Présentation de la démarche, par  « L’Autre livre » : « Depuis des années, à l'occasion du Salon du livre de Paris, nous nous retrouvions, à plusieurs éditeurs, pour échanger sur les possibilités de résister face à la création d'un monopole de l'industrie du livre avec, sa mainmise sur la diffusion-distribution et les médias. En 2003, nous avons décidé d'organiser notre propre Salon du livre. Mais dans notre esprit, il ne s'agissait surtout pas d'organiser un mini ou un contre salon mais de créer un événement permettant aux éditeurs indépendants de présenter vraiment leur production et leur particularité éditoriale... Donner à nos amis lecteurs la possibilité de découvrir "d'autres LIVRES". / Pour mener à bien ce projet, il était indispensable de se constituer en association. Son nom L'autre LIVRE a été une évidence, puisque notre but n'est pas de combattre les livres des auteurs édités par les industriels du livre mais bien de permettre qu'existent à leurs côtés "d'autres livres" mis à la disposition du plus grand nombre de lecteurs possible. »

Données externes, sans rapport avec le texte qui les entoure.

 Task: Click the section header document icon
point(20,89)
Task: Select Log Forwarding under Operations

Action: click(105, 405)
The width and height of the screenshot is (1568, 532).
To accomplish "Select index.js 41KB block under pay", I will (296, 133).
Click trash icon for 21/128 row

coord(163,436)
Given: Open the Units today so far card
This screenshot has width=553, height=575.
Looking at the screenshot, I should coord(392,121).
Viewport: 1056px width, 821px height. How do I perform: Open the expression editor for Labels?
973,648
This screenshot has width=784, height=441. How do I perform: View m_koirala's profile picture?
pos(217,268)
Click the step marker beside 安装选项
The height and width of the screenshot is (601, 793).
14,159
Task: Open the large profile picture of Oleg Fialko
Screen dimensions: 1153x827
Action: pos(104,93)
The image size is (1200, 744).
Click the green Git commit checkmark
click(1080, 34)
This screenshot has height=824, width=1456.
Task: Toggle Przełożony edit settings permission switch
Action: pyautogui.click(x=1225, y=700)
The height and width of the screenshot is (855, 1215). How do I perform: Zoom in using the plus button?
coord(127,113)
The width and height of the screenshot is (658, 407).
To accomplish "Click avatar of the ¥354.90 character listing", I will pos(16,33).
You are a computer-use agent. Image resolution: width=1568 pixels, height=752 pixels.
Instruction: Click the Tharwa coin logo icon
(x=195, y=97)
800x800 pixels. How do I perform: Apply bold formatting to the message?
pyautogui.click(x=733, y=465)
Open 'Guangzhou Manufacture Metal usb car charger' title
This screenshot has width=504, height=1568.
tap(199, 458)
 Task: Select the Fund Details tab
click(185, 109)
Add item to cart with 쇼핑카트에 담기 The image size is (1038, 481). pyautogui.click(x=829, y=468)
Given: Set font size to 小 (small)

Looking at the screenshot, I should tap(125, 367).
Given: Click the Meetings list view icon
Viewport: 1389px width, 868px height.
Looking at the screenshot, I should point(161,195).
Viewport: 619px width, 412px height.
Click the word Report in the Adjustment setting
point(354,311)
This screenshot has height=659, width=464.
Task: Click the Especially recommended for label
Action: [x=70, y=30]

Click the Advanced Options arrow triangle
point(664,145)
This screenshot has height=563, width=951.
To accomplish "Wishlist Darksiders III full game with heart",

…… Parmi toutes les éditions présentes...

....Lis et parle éditions. (Où j'ai découvert des livres rares. Ils veulent privilégier « les textes inspirés », ce qu’on peut comprendre comme l’affirmation d’une exigence : chercher dans les œuvres une dimension plus profonde, au-delà de la qualité d’écriture, essentielle aussi, évidemment. Voir l’exergue choisi (une citation de George Sand). Le site présente la démarche, les auteurs, les collections (Littérature, Jeunesse, Spiritualité), et annonce les participations à divers salons  : http://www.lisetparle.fr/

.... Autre édition, très différente, Le temps des cerises. Voir notamment les anthologies de poèmes diffusés dans le métro (Paris, Montréal...), et des recueils qui correspondent, d'une manière ou d'une autre, à un engagement dans le réel sur lequel écrire : http://www.letempsdescerises.net/

.... Editeur de poésie, et lieu qui archive des ouvrages, dont certains sont épuisés et peuvent être consultés, les Éditions Laurence Mauguin : BLOG http://lmauguin-infos.blogspot.fr et SITE http://www.editionslmauguin.fr/Accueil   Editeur… mais aussi lieu (bibliothèque et salon de thé, de lecture…) : http://www.editionslmauguin.fr/Bibliotheque

.... pré#carré éditeur http://precarrediteur.fr/pre-carre-edition  pré#carré est à part dans l'univers éditorial de la poésie. Des créations de papier pour mettre en valeur des textes, une inventivité remarquable, et une générosité constante de quelqu'un qui est réellement un militant de la diffusion de poésie i aussi). les recueils en carrés... et des créations motivées par des contraintes oulipiennes... comme les "36 choses à faire avant de mourir"...  (Hervé Bougel est aussi écrivain. J'ai particulièrement apprécié ses "Cafés noirs" (2002, Carnets du dessert de Lune), "Petites fadaises à la fenêtre" (2004, La Chambre d'échos) : des pensées brèves, cinglantes et grinçantes, émouvantes ou piquantes, les poèmes brefs d'"Osram Osram", 2009, Atelier du Hanneton).